Par JACQUES JULLIARD Historien, journaliste (sur Libé)
1. Nous vivons un nouvel âge du capitalisme. Après
l’ère des managers, voici venue celle des actionnaires. Les détenteurs
du capital, longtemps silencieux, ont mis au pas les gestionnaires, qui
s’appuyaient sur leur expertise technique. Les seconds pouvaient avoir
le sens de l’intérêt général ; ils s’accommodaient de certaines formes
de régulation et négociaient avec les syndicats la répartition de la
plus-value. Les actionnaires, au contraire, se désintéressent de
l’objet même de leur investissement ; ils réclament des profits
immédiats et énormes, jusqu’à 15% du capital investi. C’est pourquoi ce
nouveau capitalisme consacre le triomphe de l’hyperlibéralisme. Il est
de nature essentiellement financière et bancaire, le plus souvent
déconnecté de l’économie réelle. Il est donc avant tout spéculatif. Il
est à l’origine de la crise mondiale que nous traversons.
2. Ainsi le nouveau capitalisme a choisi de ressusciter son pouvoir de classe dans sa nudité.

---*---

### Travail à faire
1. Répondez aux questions suivantes à partir du texte sur le nouvel âge du capitalisme :
(a) Quelle ère a précédé celle des actionnaires ?
(b) Jusqu'à quel niveau de profit les actionnaires peuvent-ils aller dans leurs exigences ?
(c) De quelle crise ce nouveau capitalisme est-il à l'origine ?
2. Rédigez la suite du texte sur le nouvel âge du capitalisme, à partir de sa dernière phrase.
Ce matériel provient d'une source distincte du texte.

### Section de données
---*---

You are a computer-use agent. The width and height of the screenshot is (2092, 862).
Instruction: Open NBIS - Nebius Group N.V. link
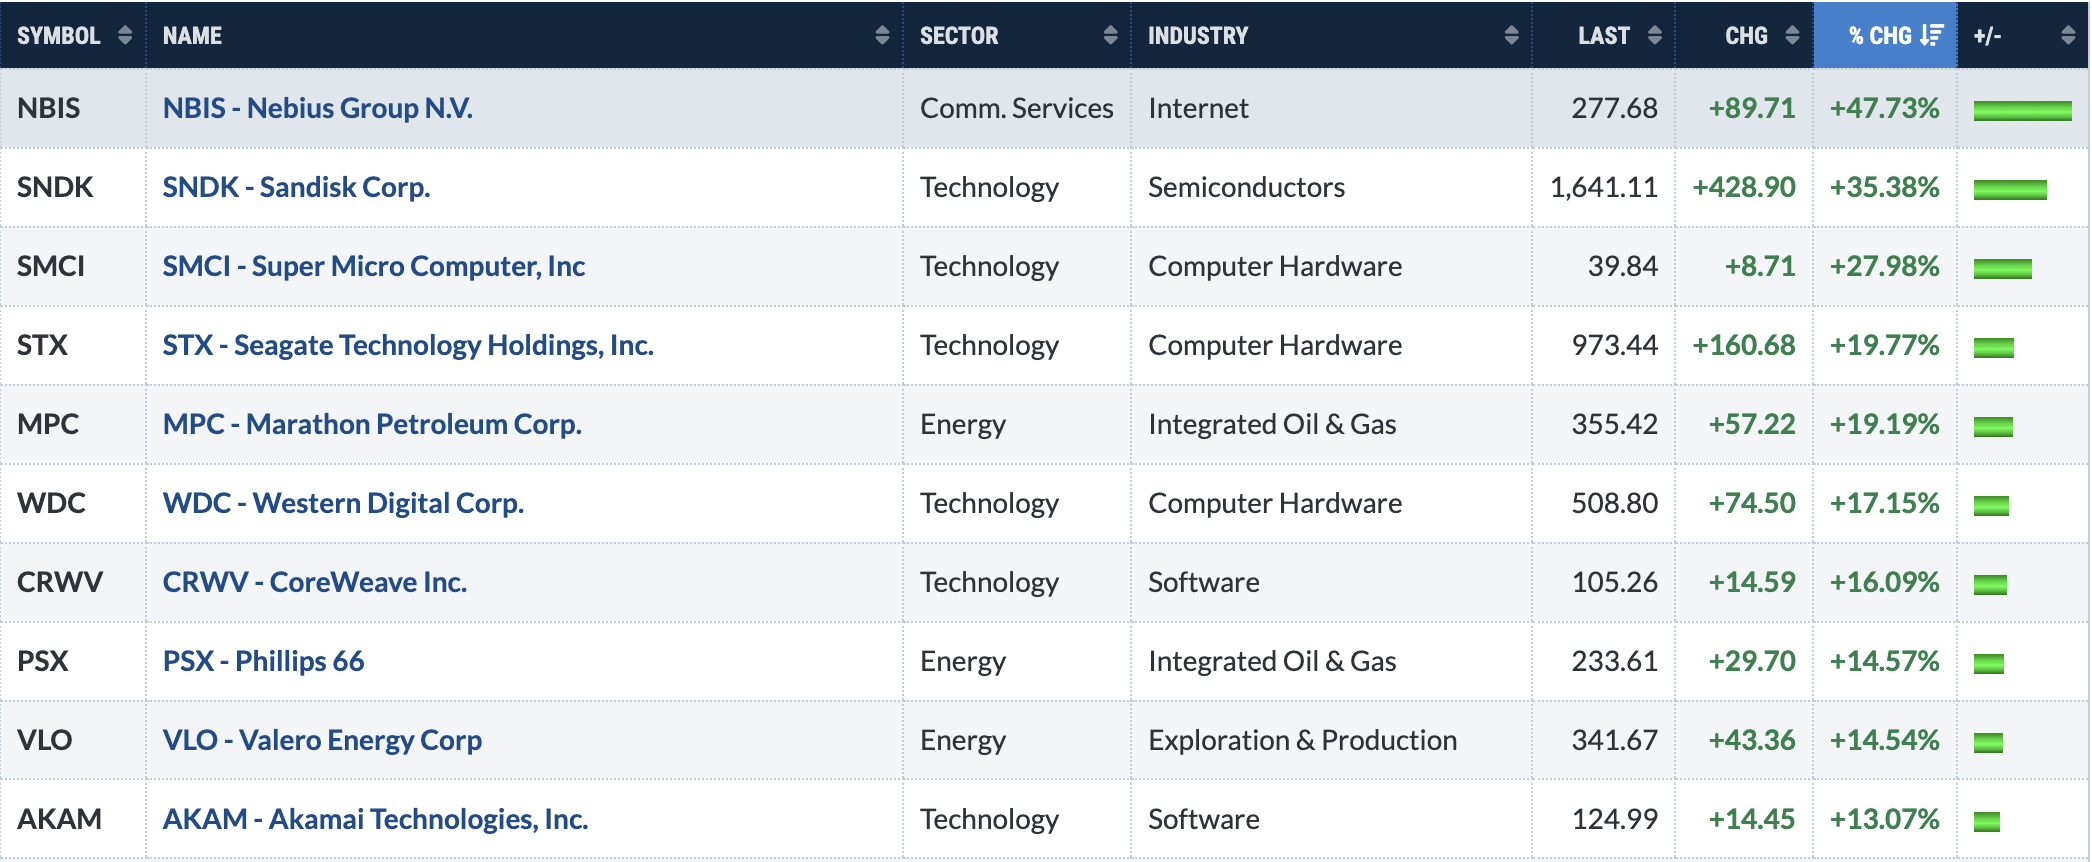click(x=318, y=108)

---*---

### Réponses
1.
(a) L'ère des managers.
(b) Jusqu'à 15 % du capital investi.
(c) De la crise mondiale que nous traversons.

2.
Il s’est installé à la faveur de l’effondrement des régimes
communistes. Sans concurrence ni contestation, il a pu imposer ses
exigences sans en craindre des conséquences politiques et sociales. Il
a multiplié les licenciements spéculatifs, les délocalisations, sans
redouter les réactions exclusivement défensives de la classe ouvrière.
Il a éliminé toute concertation globale, tant avec l’Etat qu’avec les
syndicats. Dans le domaine bancaire, il s’est lancé dans une fuite en
avant sans précédent, multipliant les spéculations risquées et
inventant des produits financiers dérivés sans contrepartie économique
réelle. Sans égard pour les situations sociales souvent dramatiques
qu’il suscitait, il a fait sauter le vernis de civilisation qui, depuis
la Seconde Guerre mondiale, recouvrait le capitalisme évolué.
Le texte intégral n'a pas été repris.